The attitude of science is to always be in awe of the unknown

After I posted a few articles on medication for depression, there was a debate about "how to cure the disease" and "whether to take medicine or not to take medicine".

Similar debates have been going on for a long time. In the face of mental illness, there are indeed many people who oppose Western medicine, oppose taking medicine to see a doctor, and advocate psychology, traditional Chinese medicine, acupuncture, spirituality, yoga, etc., believing that these therapies are effective, not painful, no side effects, can cure the root cause, and will never recur.

For example, some netizens commented on my article and said:

From the diagnosis of depression to the effectiveness of treatment, it is extremely bad! Half of biphasic cases are misdiagnosed! What about the treatment effect? In the words of the doctor himself, "hit mosquitoes with cannons" and try your luck! This is a tragedy for patients, medicine and society! It is the patients and their families who suffer the most.

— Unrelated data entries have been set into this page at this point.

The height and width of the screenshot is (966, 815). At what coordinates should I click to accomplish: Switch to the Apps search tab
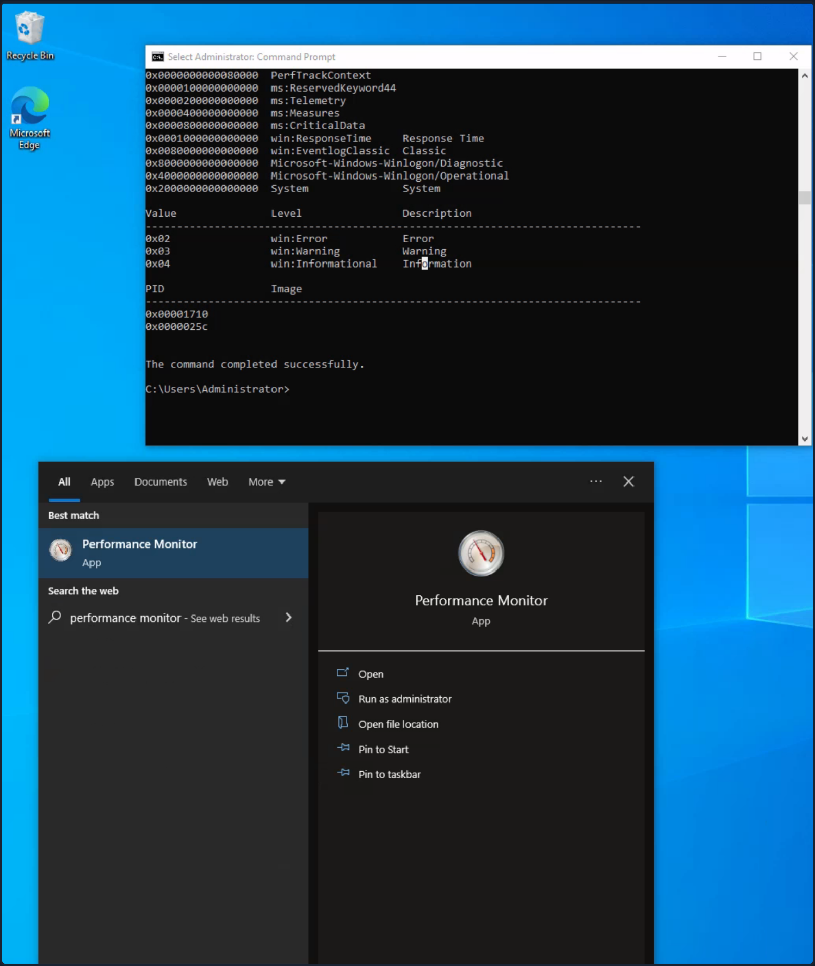tap(102, 481)
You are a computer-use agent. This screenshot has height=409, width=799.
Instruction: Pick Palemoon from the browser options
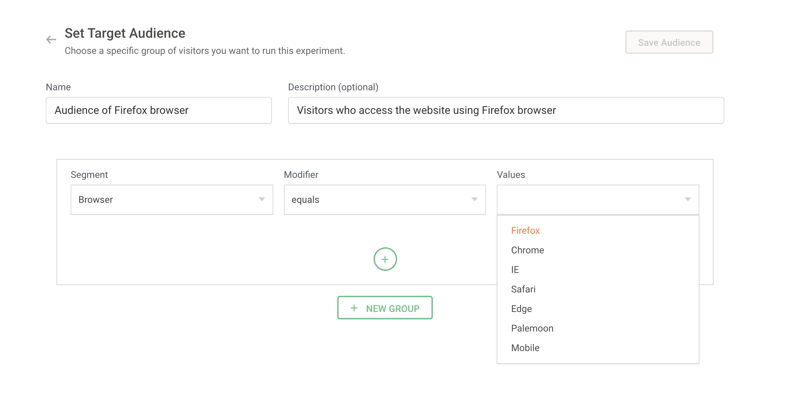[x=532, y=328]
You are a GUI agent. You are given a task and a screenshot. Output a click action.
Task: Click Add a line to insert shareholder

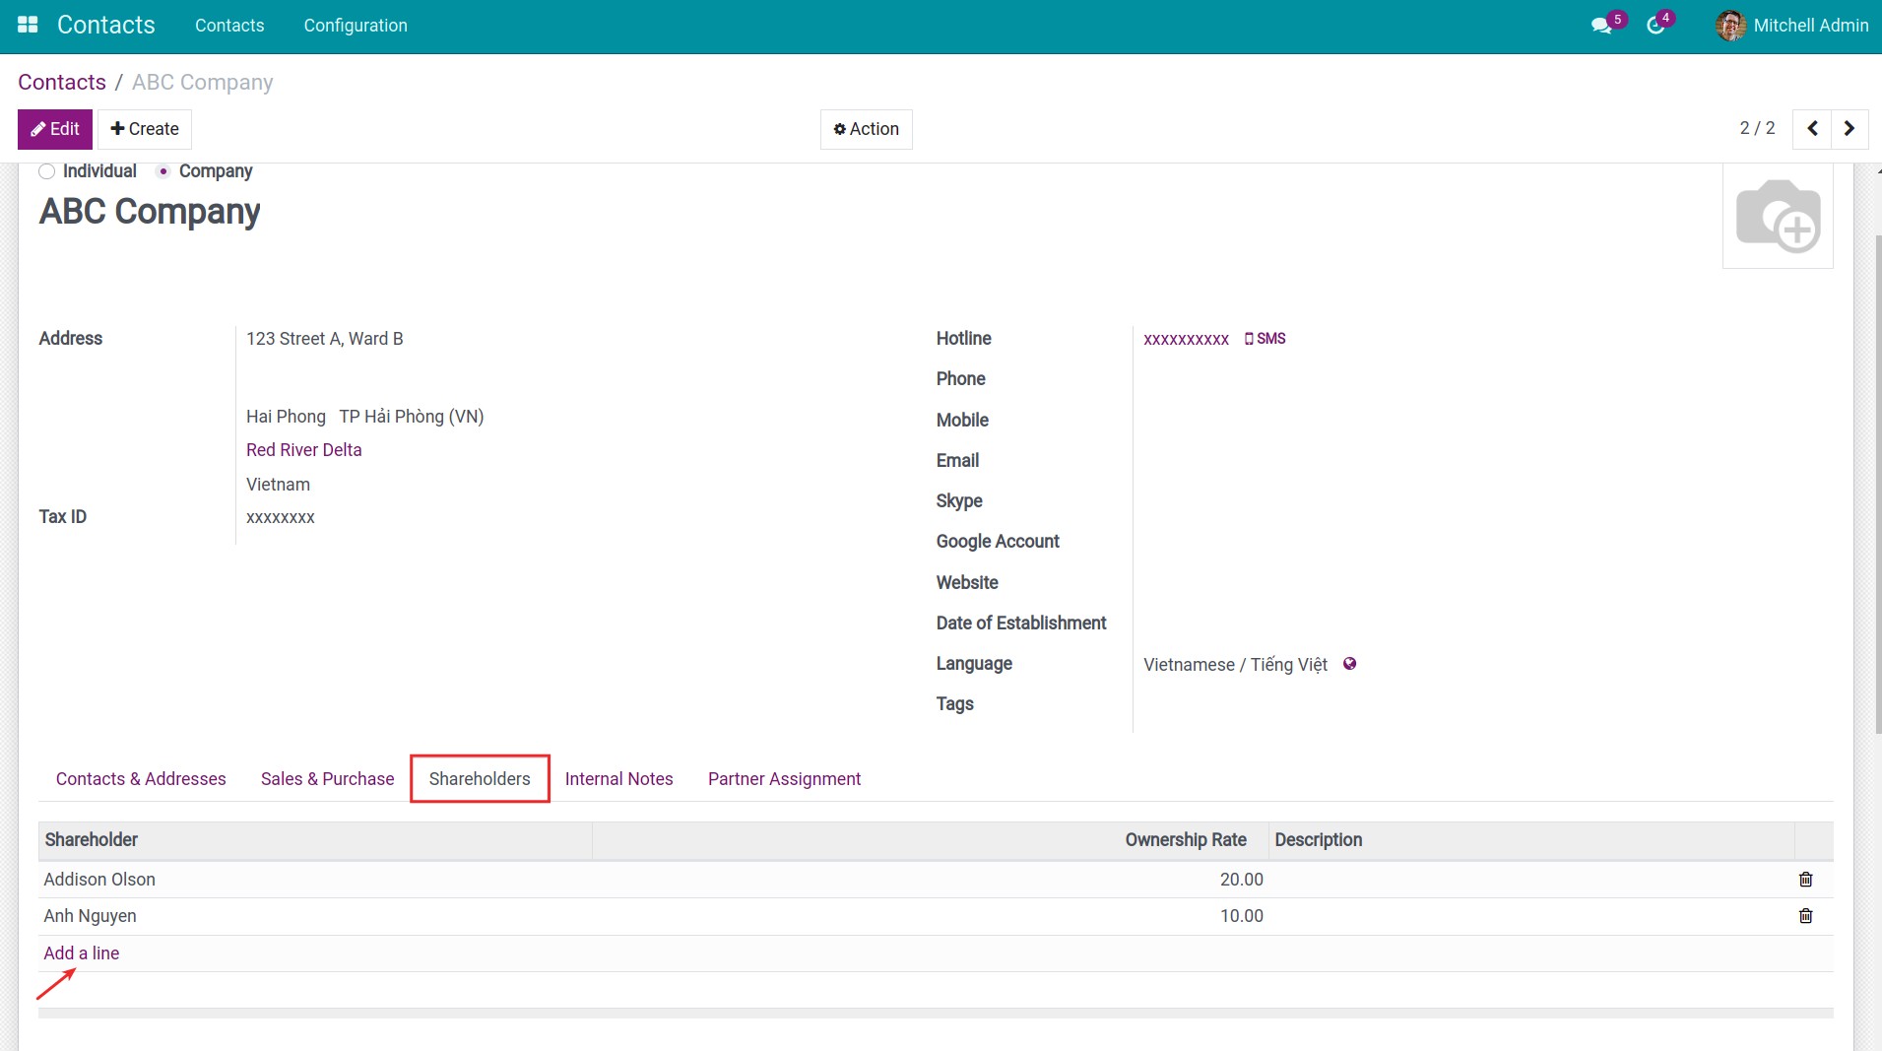coord(81,952)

I have to feel sorry for this girl! Labelled by the hospital with a "biphasic" hat, what awaits her? Taking medicine can temporarily relieve the girl's symptoms, but the girl's real problems, academics, interpersonal ...... How to fix it? What about recurrence after discontinuation? What about other setbacks in your life in the future......

There is also a netizen who offered advice:

I don't agree with the doctor's diagnosis at all, so many medicines, the more I take them, the more stupid I become, so I just let her take poison and die early. The key is to resolve the mother-daughter relationship!! When the mother and daughter are close, the child is happy, and the symptoms will naturally disappear.

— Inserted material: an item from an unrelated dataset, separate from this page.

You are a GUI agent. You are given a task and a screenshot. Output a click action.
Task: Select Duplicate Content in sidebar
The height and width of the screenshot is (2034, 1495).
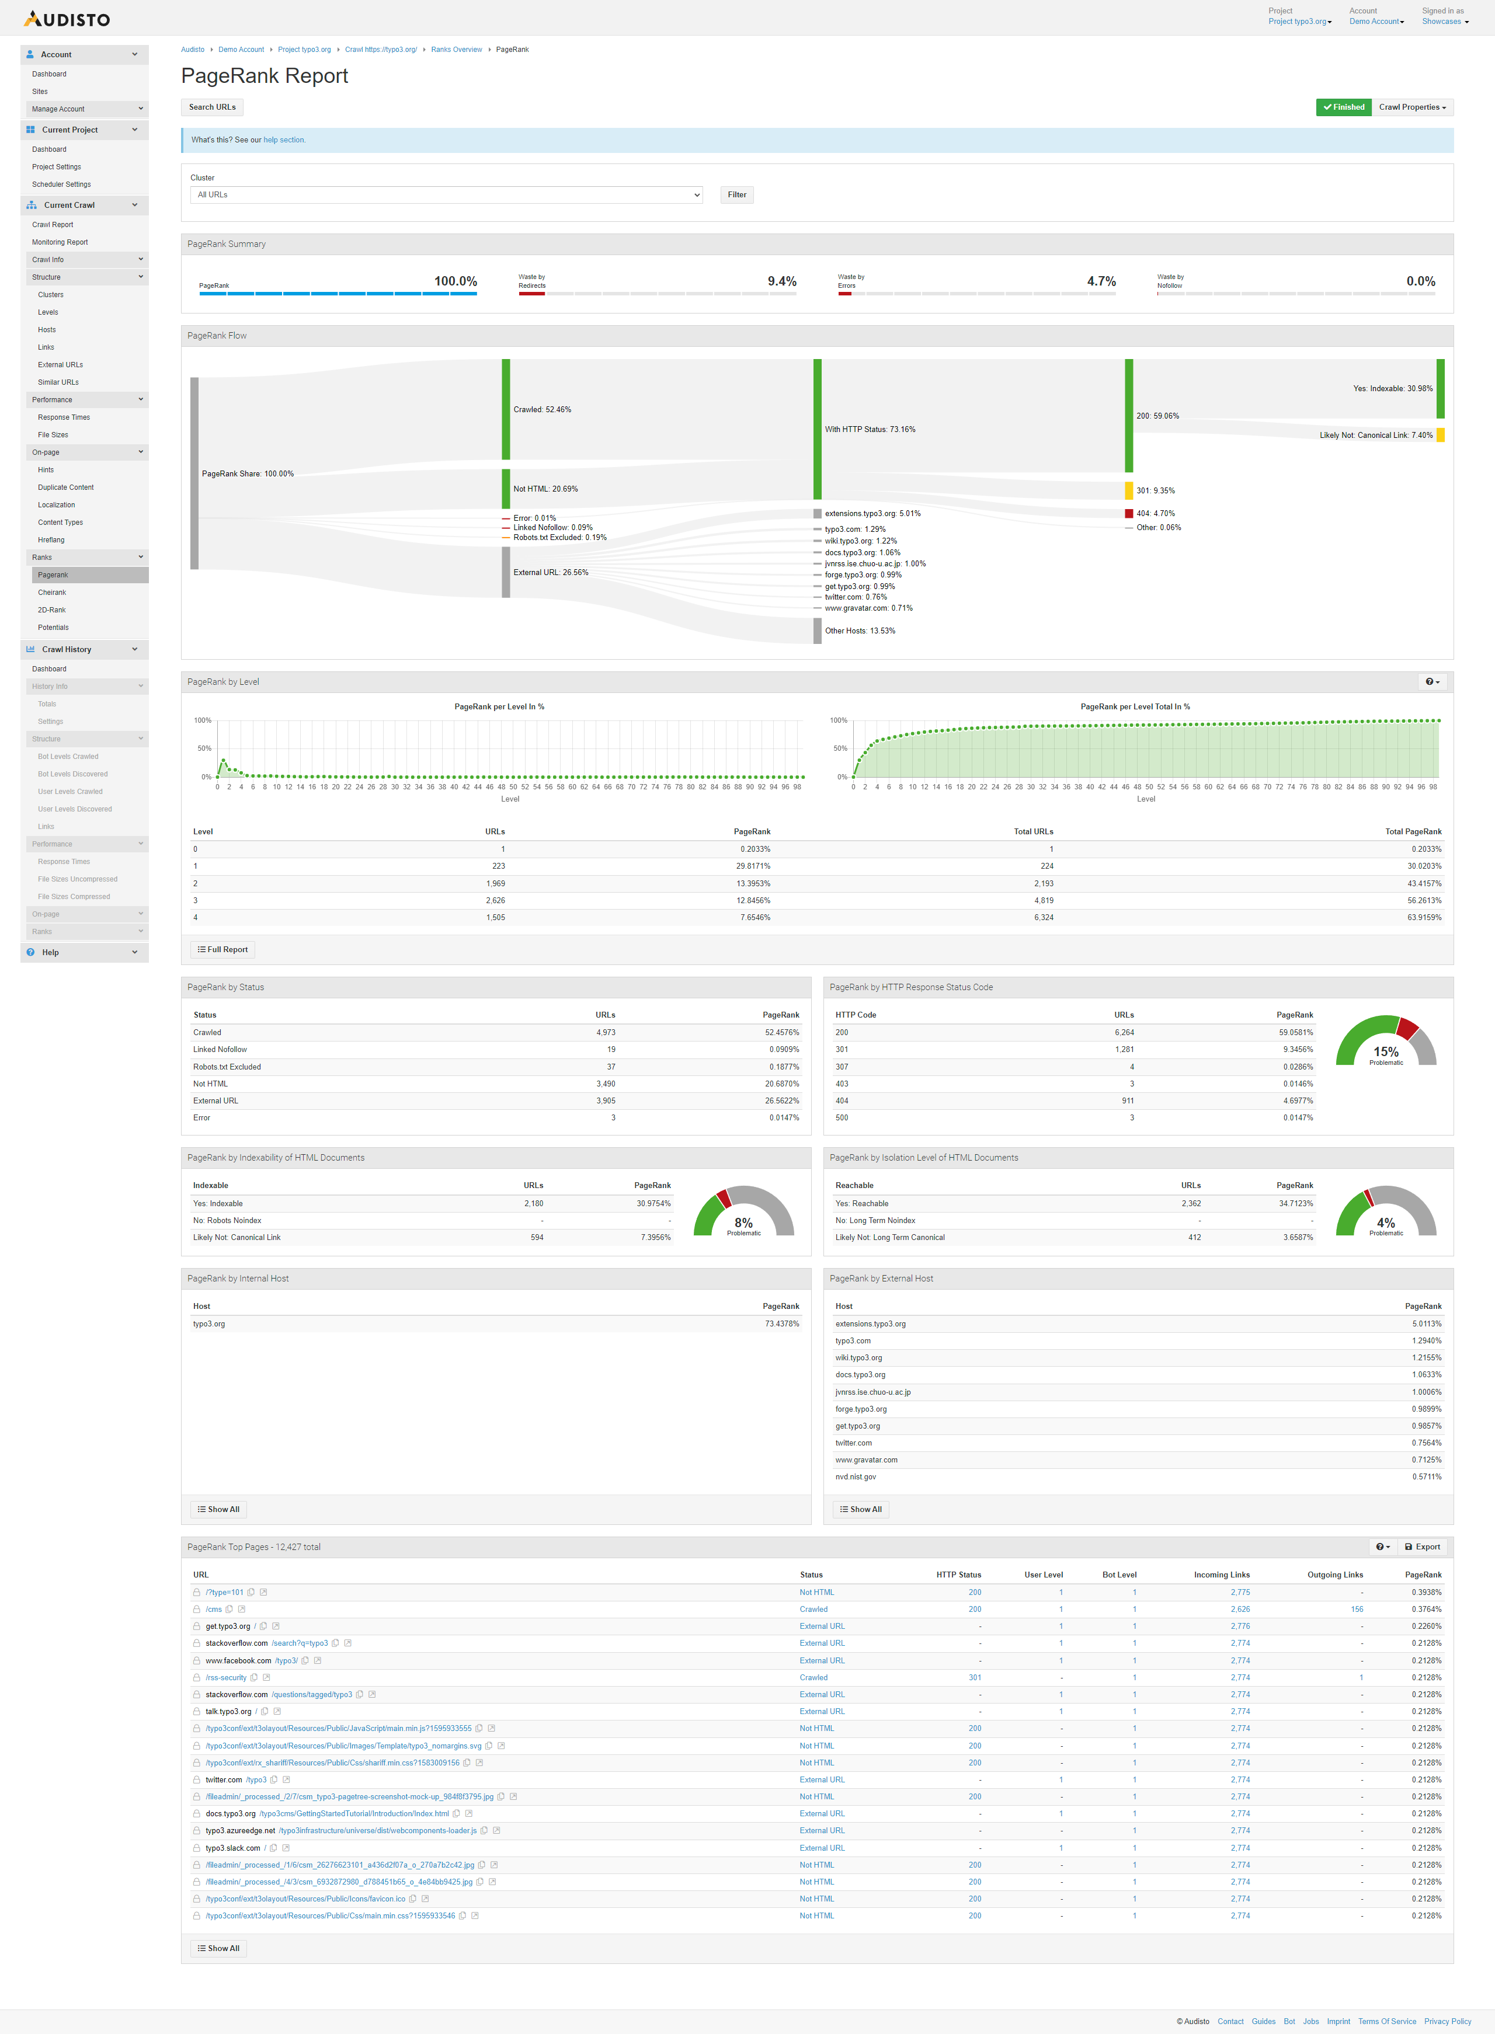coord(65,488)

(Author's note: The girl mentioned by netizens is a patient mentioned in my previous article.) )

In response to the above discussion, I would like to express my views as follows:

1. Modern medicine acknowledges its own limitations and acknowledges the complexity and long-term nature of treating mental illness. For example, for depression, statistics show that the effective rate of treatment is 70%. Bipolar disorder is even lower.

This is indeed unsatisfactory, but it is not "extremely bad" as the above-mentioned netizen said. After all, most of the 30 million people with depression in China who have medical records have been cured through Western medicine. If I give up Western medicine and medication, can I find alternatives? If not, then don't deny Western medicine for the time being.

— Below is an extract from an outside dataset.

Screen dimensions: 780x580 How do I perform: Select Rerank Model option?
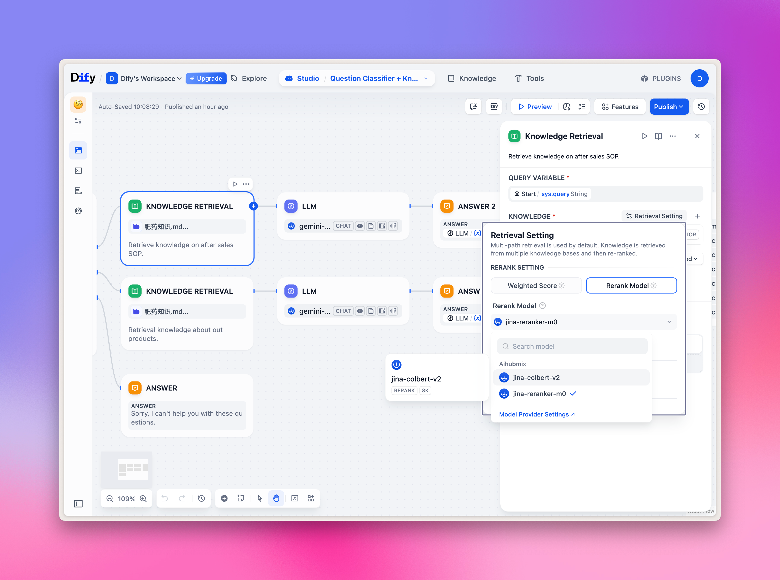(631, 285)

2. About curing the root cause. In fact, in many cases, the difference between treating the symptoms and treating the root cause is not so big. In medicine, there is a theory of "symptomatic treatment" and "treatment of causes", and there is no distinction between superior and inferior. For many diseases, symptomatic relief is sufficient. For example, the cold is a self-limiting illness that can heal itself in about a week without treatment. To treat a cold, as long as it can relieve the symptoms of headache, nasal congestion, and sore throat, why treat the root cause?

3. About side effects. Side effects do exist, but they're not that scary. Because the probability of side effects is very low, they do not always occur. The size of the side effects has a lot to do with the patient himself, and also has to do with the internal environment when he takes the medicine. In any case, the side effects are insignificant compared to the devastation of mental illness. Therefore, between the disease and the side effects, there should be the "lesser of two evils".

4. About recurrence. Psychiatric disorders are indeed prone to recurrence after cure, but they are not irregular. Experience has proved that as long as the doctor's instructions are strictly followed, medication is adhered to, physical exercise, supplemented by psychological adjustment, the possibility of recurrence is not great.

5. Generally speaking, the current Western medicine treatment of mental illness is indeed not ideal, but there is no alternative to other therapies for the time being. It is a helpless choice, and it is the least bad choice. If you deny or abandon Western medicine for this reason, and only try other treatments, the consequences will be unpredictable. Advising patients not to go to the doctor and take medicine is extremely risky for themselves and others.

6. The controversy over therapies. I believe that given the overall low level of treatment for mental illness and the many unknowns, it is not easy to dismiss other treatments. In order to promote a certain treatment, we should not ignore the facts, exaggerate ourselves, and belittle others.

Medicine is a science. When discussing scientific issues, we must have a scientific attitude, that is, we should see our own limitations, and explore the unknown world with an open and inclusive mind and rigorous logic, rather than simply insisting on something, affirming something, and denying something.

In a word: the so-called scientific attitude is to always have a sense of awe for the unknown.